Kate Blackwell

Personal information
- Full name: Katherine Anne Blackwell
- Born: 31 August 1983 (age 43) Wagga Wagga, New South Wales, Australia
- Batting: Right-handed
- Bowling: Right-arm medium pace
- Relations: Alex Blackwell (twin sister)

International information
- National side: Australia;
- Test debut (cap 145): 9 August 2005 v England
- Last Test: 15 February 2008 v England
- ODI debut (cap 102): 13 December 2004 v India
- Last ODI: 9 November 2008 v India
- T20I debut (cap 2): 2 September 2005 v England
- Last T20I: 28 October 2008 v India

Domestic team information
- 2002/03–2010: New South Wales Breakers
- 2005/06: Wellington Blaze
- 2010: Middlesex Women cricket team

Career statistics
| Competition | WTest | WODI | WT20I |
| Matches | 4 | 41 | 6 |
| Runs scored | 180 | 475 | 119 |
| Batting average | 25.71 | 19.00 | 39.66 |
| 100s/50s | 0/1 | 0/1 | 0/0 |
| Top score | 72 | 57* | 43* |
| Balls bowled | – | 18 | 18 |
| Wickets | – | 0 | 0 |
| Bowling average | – | – | – |
| 5 wickets in innings | – | – | – |
| 10 wickets in match | – | – | – |
| Best bowling | – | – | – |
| Catches/stumpings | 7/– | 12/– | 2/– |
- Source: Cricinfo, 16 April 2021

= Kate Blackwell (cricketer) =

Australian cricketer

Katherine Anne Blackwell (born 31 August 1983) is a former Australian cricketer.
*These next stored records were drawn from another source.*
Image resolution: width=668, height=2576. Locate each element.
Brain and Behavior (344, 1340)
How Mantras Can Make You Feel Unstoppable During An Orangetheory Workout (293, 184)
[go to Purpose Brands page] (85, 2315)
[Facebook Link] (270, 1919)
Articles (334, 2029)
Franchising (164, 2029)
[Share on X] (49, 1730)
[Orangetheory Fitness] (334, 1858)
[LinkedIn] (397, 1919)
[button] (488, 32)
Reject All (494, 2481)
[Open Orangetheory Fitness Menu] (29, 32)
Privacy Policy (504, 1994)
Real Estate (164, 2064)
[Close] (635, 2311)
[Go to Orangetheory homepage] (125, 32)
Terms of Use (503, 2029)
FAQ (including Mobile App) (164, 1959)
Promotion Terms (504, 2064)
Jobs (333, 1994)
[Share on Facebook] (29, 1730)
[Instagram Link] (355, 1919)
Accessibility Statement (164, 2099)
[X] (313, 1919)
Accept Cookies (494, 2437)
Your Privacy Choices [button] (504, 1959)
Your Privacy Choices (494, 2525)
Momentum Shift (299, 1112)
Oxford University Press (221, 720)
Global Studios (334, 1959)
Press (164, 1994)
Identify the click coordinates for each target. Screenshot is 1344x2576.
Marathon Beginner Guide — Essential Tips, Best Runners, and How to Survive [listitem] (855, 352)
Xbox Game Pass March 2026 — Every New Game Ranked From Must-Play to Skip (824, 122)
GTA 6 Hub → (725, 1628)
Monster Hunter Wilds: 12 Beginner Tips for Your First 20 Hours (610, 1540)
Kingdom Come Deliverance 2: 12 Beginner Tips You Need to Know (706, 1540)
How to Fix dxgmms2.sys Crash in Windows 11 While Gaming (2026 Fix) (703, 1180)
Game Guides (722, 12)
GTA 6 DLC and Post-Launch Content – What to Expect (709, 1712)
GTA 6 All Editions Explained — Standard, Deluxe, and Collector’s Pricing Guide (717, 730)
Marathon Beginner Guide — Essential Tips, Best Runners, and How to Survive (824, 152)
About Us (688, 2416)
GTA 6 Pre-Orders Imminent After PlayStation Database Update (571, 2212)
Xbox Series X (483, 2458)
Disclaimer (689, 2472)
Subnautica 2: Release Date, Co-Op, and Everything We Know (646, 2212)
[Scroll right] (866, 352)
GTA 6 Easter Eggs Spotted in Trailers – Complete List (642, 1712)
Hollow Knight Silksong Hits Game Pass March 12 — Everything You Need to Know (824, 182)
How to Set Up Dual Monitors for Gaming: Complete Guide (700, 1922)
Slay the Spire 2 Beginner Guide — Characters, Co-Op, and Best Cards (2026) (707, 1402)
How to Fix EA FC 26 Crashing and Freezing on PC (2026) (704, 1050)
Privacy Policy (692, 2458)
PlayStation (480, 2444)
Blackwell was born in Wagga Wagga, but raised in Yenda, a small rural town outside of Griffith, New South Wales. She and her identical twin sister Alex Blackwell were part of the Australian national team that won the 2005 Women's Cricket World Cup in South Africa. In the 2005–06 season she played for the Wellington Blaze in the State League.

Kate Blackwell played four Tests and 41 One Day International matches for Australia. She is the 145th woman to play Test cricket for Australia, and the 102nd woman to play One Day International cricket for Australia.

As of June 2014 she has played 136 domestic limited-overs matches including	82 Women's National Cricket League games for the New South Wales Breakers.

Blackwell along with Karen Rolton holds the record for the highest 4th wicket runstand in WT20I history (sharing 147*)

When asked about the frequent comparisons in the Australian media of the Blackwell twins to male cricketers, she said, "We look up to them a lot, but female cricketers should be recognised for themselves, not as the equivalent of Mark Waugh or Steve Waugh or Matthew Hayden or anybody."